First, we had the strikes embarked by the former unilag, now maulag students because of the change in the institution’s name even after their VC just passed on. Friday afternoon, a petrol tanker burst in flames on lagos-ibadan expressway destroying 24 vehicles in the process. 24 vehicles! Where was the response team, did anybody even try making a distress call, do we have a response team in the first place? If we do have one, I’m wondering what they were doing and how long it took them to get to the location before 24 vehicles burnt.

As if that was not enough, a Nigerian cargo plane crashed in Accra, Ghana claiming 15 lives. We witnessed all that, went to church on Sunday morning to pray to God for his intervention and ended service just in time to hear that there was a bomb blast in the living faith church in bauchi. There were claims that it was the members of the church nearby that actually got affected, but seriously, how heartless can you be that you would blow up your fellow Human being in the name of fulfilling religious rites?

I recommend that if you are tired of life, you should see a psychologist and if that doesn’t work, you can try jumping off a cliff or a plane, so you end up hurting yourself alone and not disturbing others. Well, the Boko Haram bomb blast was just a prologue to the Dana plane crash some hours later that day in Lagos. A “supposed prefect, efficient” plane crashed tail first into a two storey building four minutes away from the airport. That when the cankerworm crawled out, the so called plane was a used plane the real owners didn’t trust and one of our most respected airlines in Nigeria opted to purchase it to transport lives. Allegations were even made that the plane had issues some weeks earlier and was supposed to be headed to a maintenance workshop that fateful Sunday, but the Indian owners enforced that it should be put into service, and our own brothers and sisters working in the ministry signed and issued the plane permission to  fly.

How greedy is that? You wanted gain but now you’ve lost the plane alongside lives. Is that what we need as a nation? Useless, ill-maintained planes that would fly us? I reckon if you witnessed the happenings this weekend and you don’t see a need for change, you should see a doctor. It’s high time the masses stopped suffering for decisions made by some “high class” citizens. It’s high time we had a say in the governing of our country, its high time God is brought into this equation.

Nigeria was selected as one of the top ten countries that had the highest possibility of having a stable developed economy. That basically means we have hope, and where there is hope, anything is achievable. So like you read last week, PROJECT 2025 can be a reality, actually, it is a reality, it only needs your input and efforts. There’s no use ignoring all that’s happening around us or minding your business, because that house that the plane crashed in could have been yours. To prevent this, we need to join hands and scrub this country clean of its ever growing dirt. It’s in our hands now.

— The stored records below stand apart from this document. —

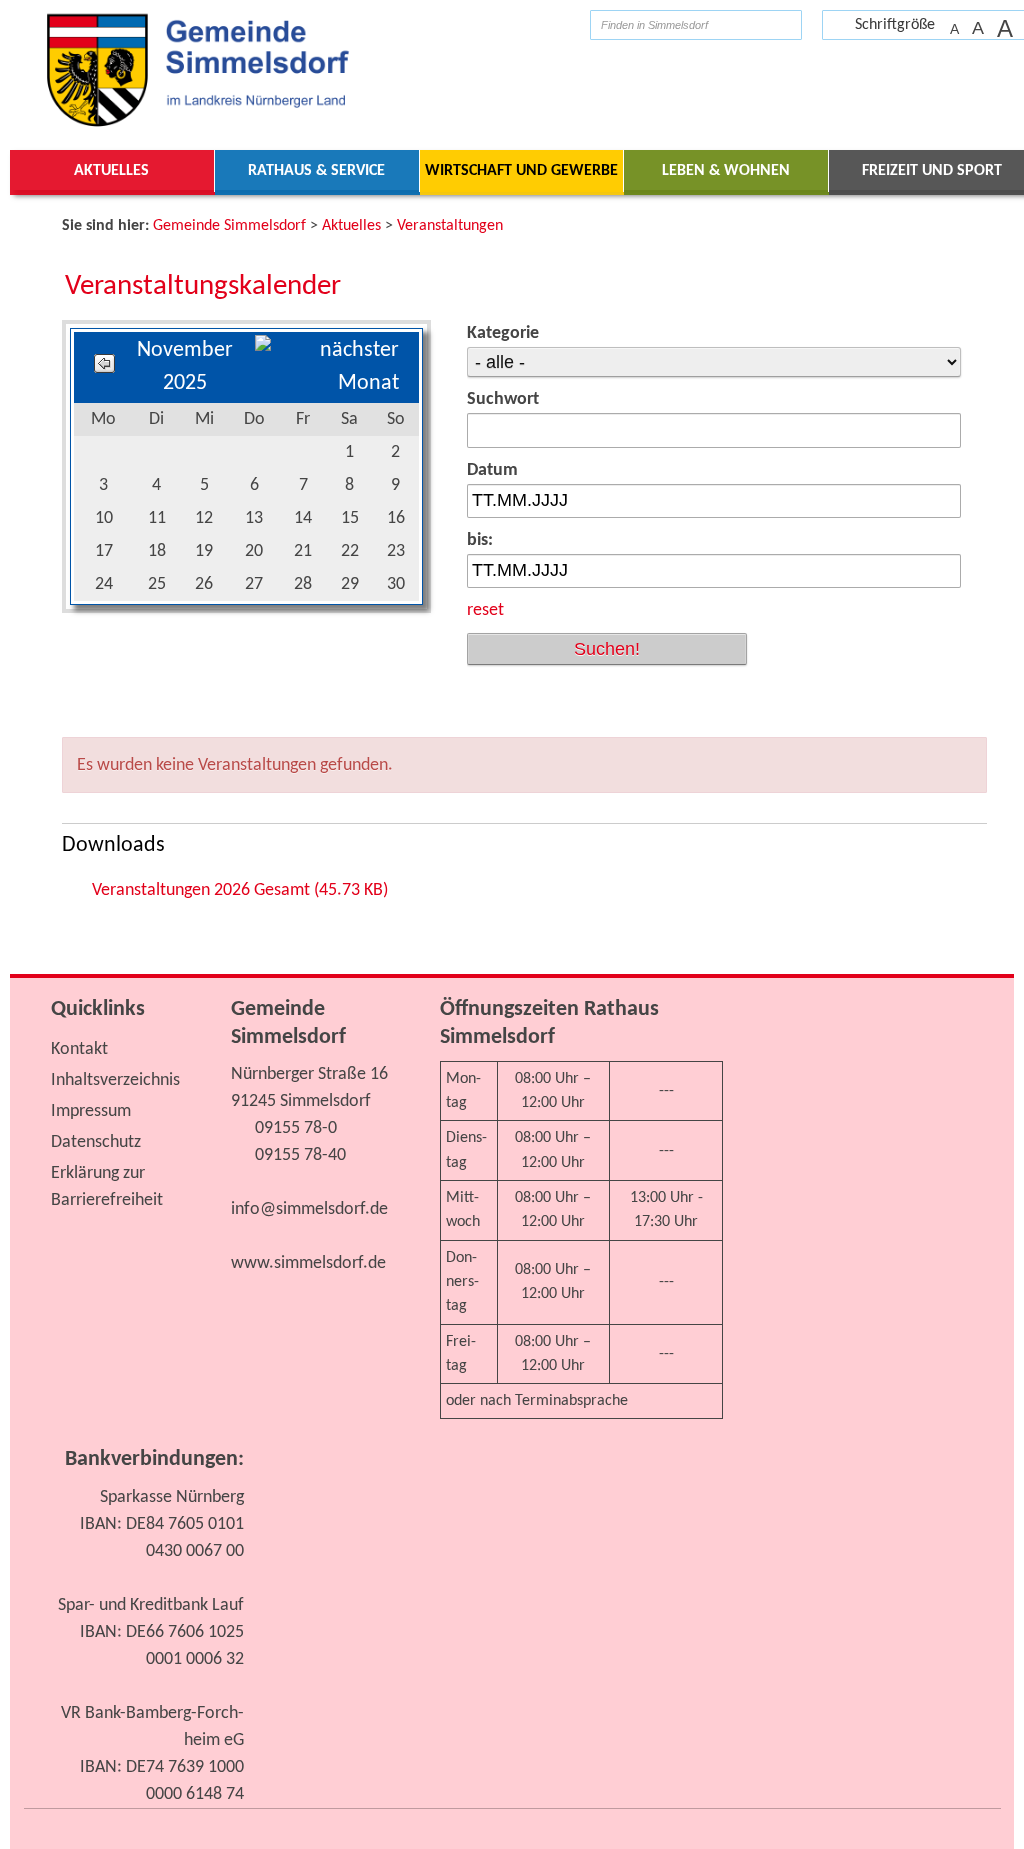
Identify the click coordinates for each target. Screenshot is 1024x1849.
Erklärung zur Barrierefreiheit (107, 1187)
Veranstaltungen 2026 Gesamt (240, 890)
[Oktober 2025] (104, 367)
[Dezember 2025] (327, 383)
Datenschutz (96, 1142)
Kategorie (503, 333)
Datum (492, 470)
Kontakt (79, 1049)
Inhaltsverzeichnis (115, 1080)
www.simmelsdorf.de (308, 1263)
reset (485, 610)
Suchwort (503, 399)
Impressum (91, 1111)
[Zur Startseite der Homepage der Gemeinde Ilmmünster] (559, 24)
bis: (480, 540)
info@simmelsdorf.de (309, 1209)
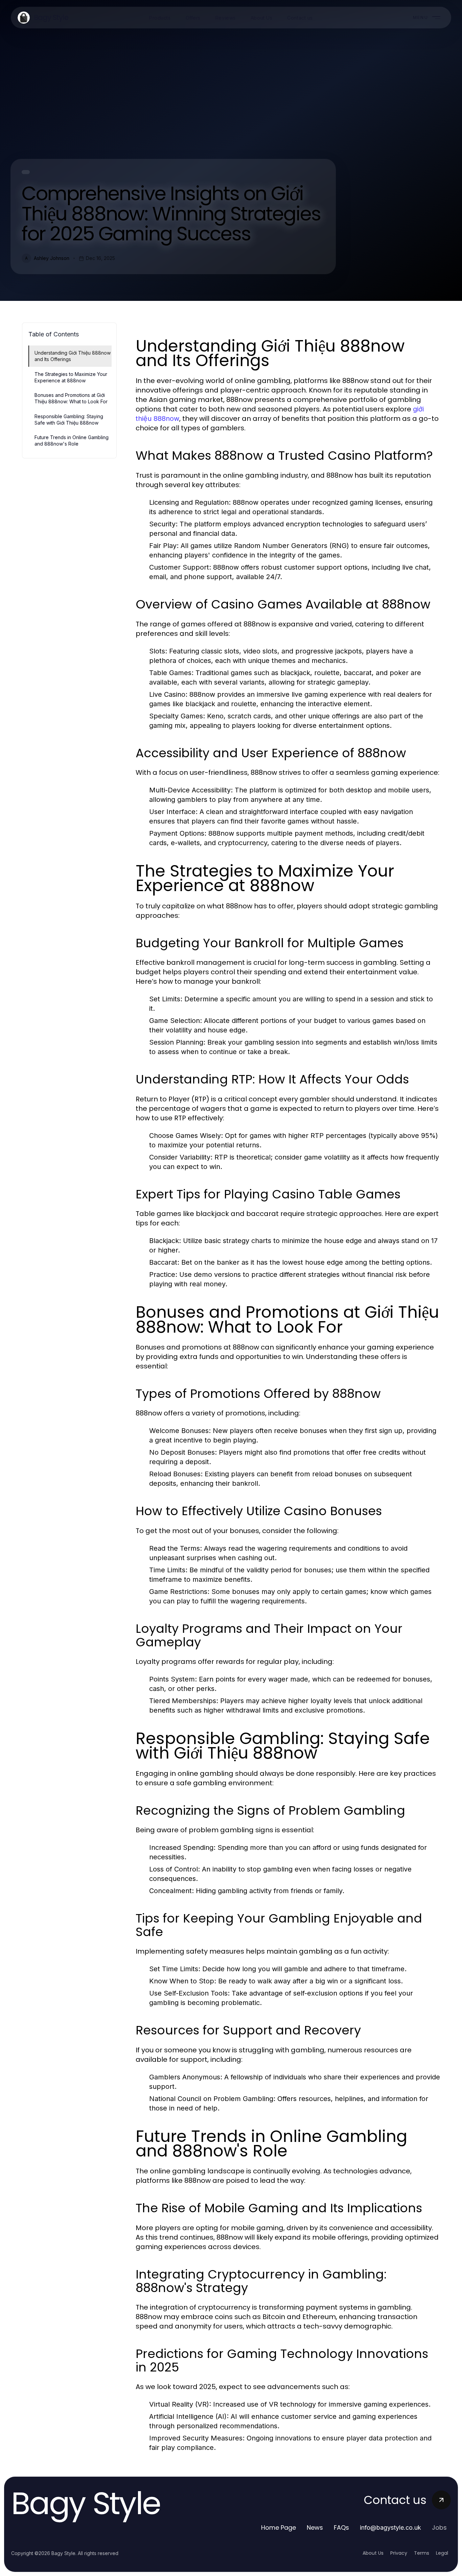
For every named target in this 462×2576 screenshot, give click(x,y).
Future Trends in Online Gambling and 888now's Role (71, 440)
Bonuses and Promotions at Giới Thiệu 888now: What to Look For (71, 398)
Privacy (398, 2553)
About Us (373, 2553)
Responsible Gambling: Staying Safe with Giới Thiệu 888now (68, 419)
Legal (442, 2553)
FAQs (341, 2527)
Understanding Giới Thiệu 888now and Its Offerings (72, 356)
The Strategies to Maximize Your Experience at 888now (70, 377)
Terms (421, 2553)
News (315, 2527)
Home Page (278, 2527)
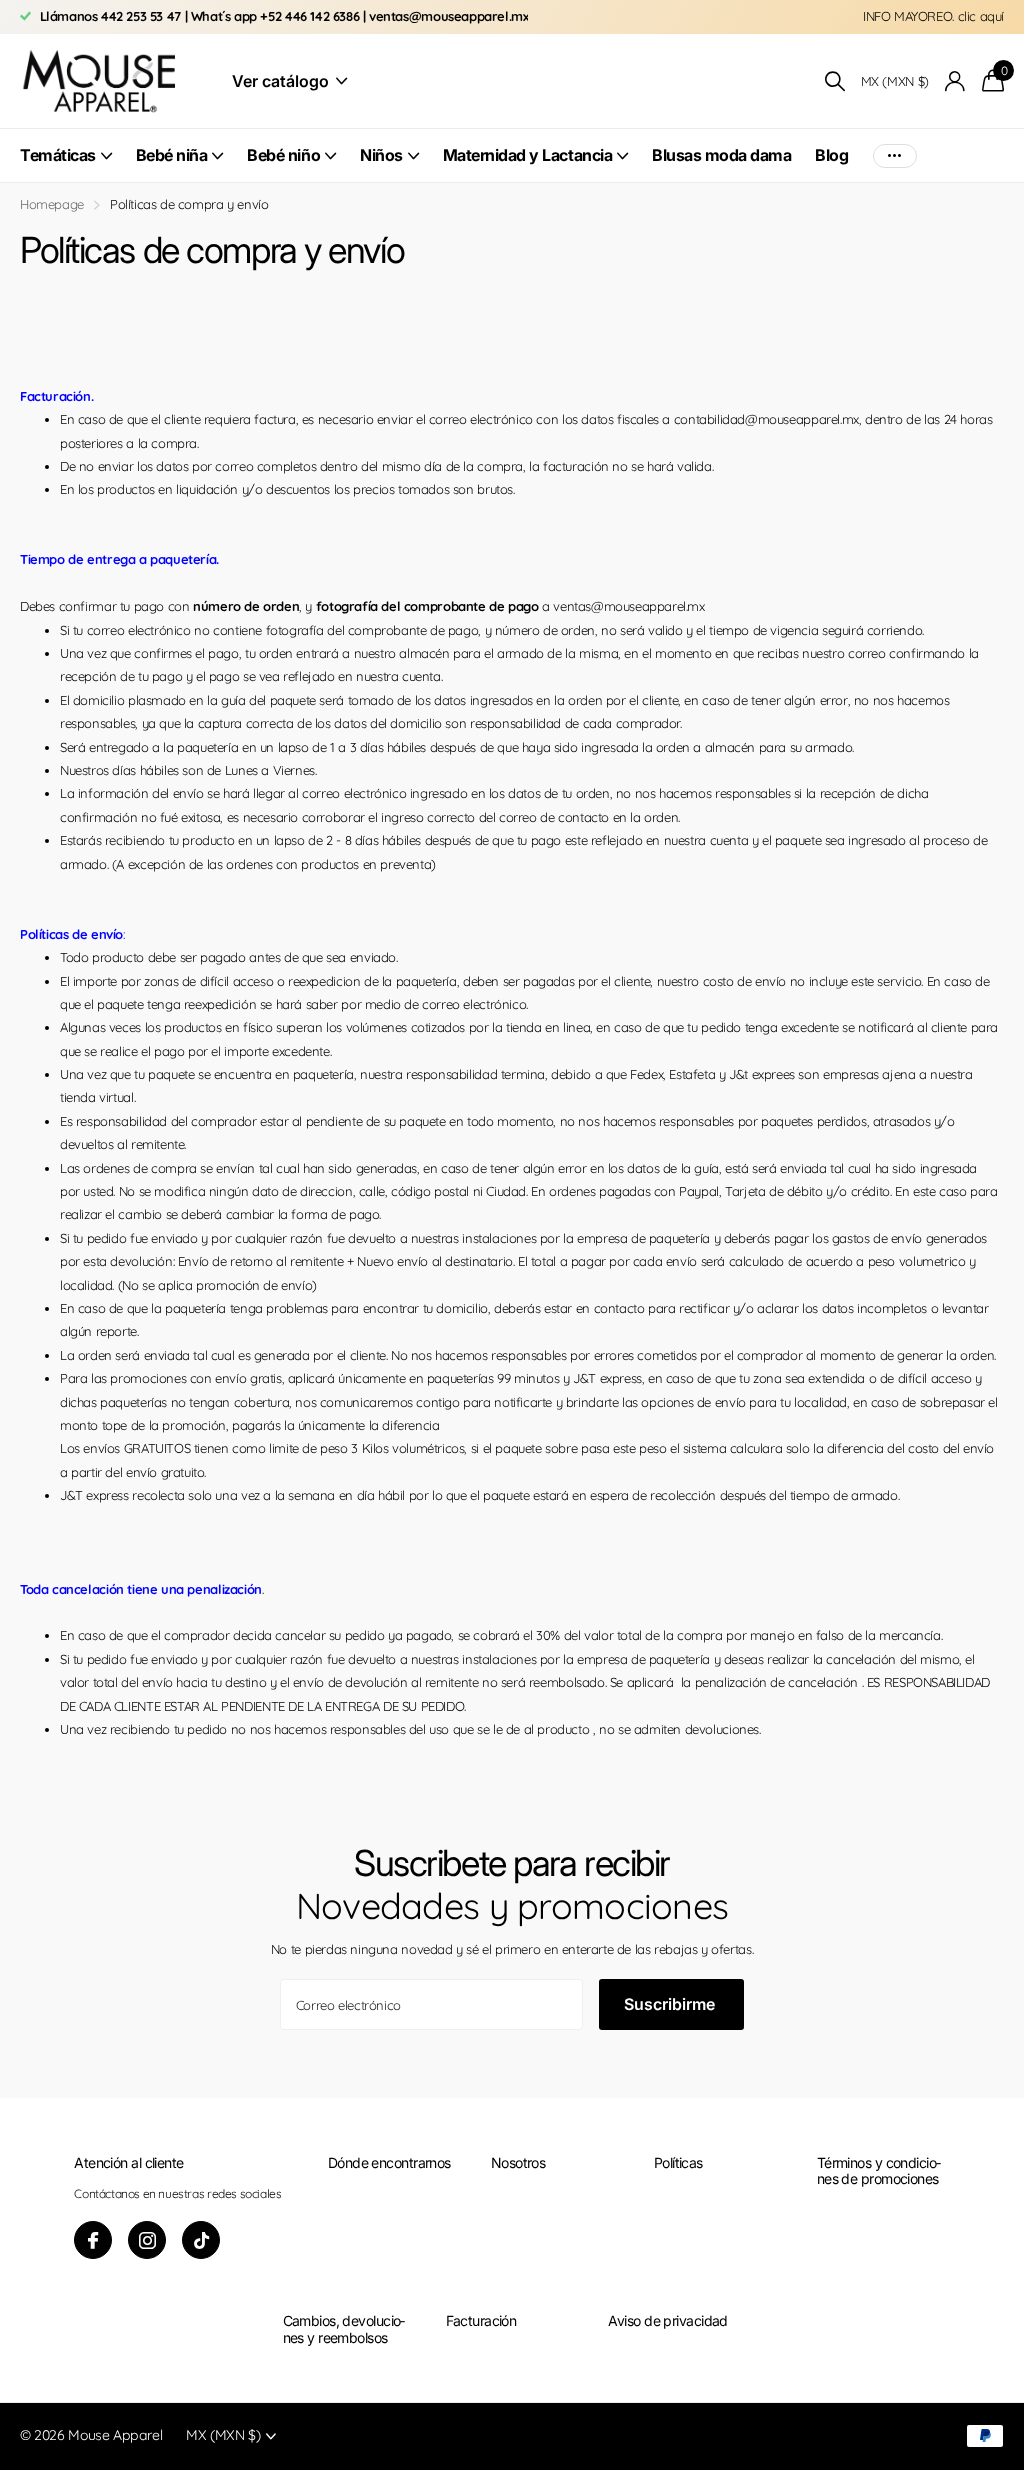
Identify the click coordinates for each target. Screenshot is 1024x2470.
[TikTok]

This is our country, our motherland, it should depict our culture and who we are, not depict some greedy, power-craving people, so let’s fight to make sure it does.

To all the families of the victims of the plane crashes, the fuel tanker accident and the bomb blast, accept my sincere sympathies, may your loss turn to benefits and your joy be replenished in a thousand folds.

What has happened has happened; we just have to make sure it doesn’t repeat itself.

I am a motivational speaker and writer by mandate, PROJECT 2025 is definitely a reality!

Damstylee

4 thoughts on “On The Blackest Weekend Ever

  1. rily d saddest weekend of ma entire life, reading thru d manifest alone let tears out of ma eyes, let alone looking thru the pictures of the deceased, i rily dont have much to say, but its our call fellow youths. let us rise to this cause and elevate ourselves to where we ought to be… RIP, Inie-ebong asuquo. the “gENeration next”, Its our call. vision 2025 is a reality!!!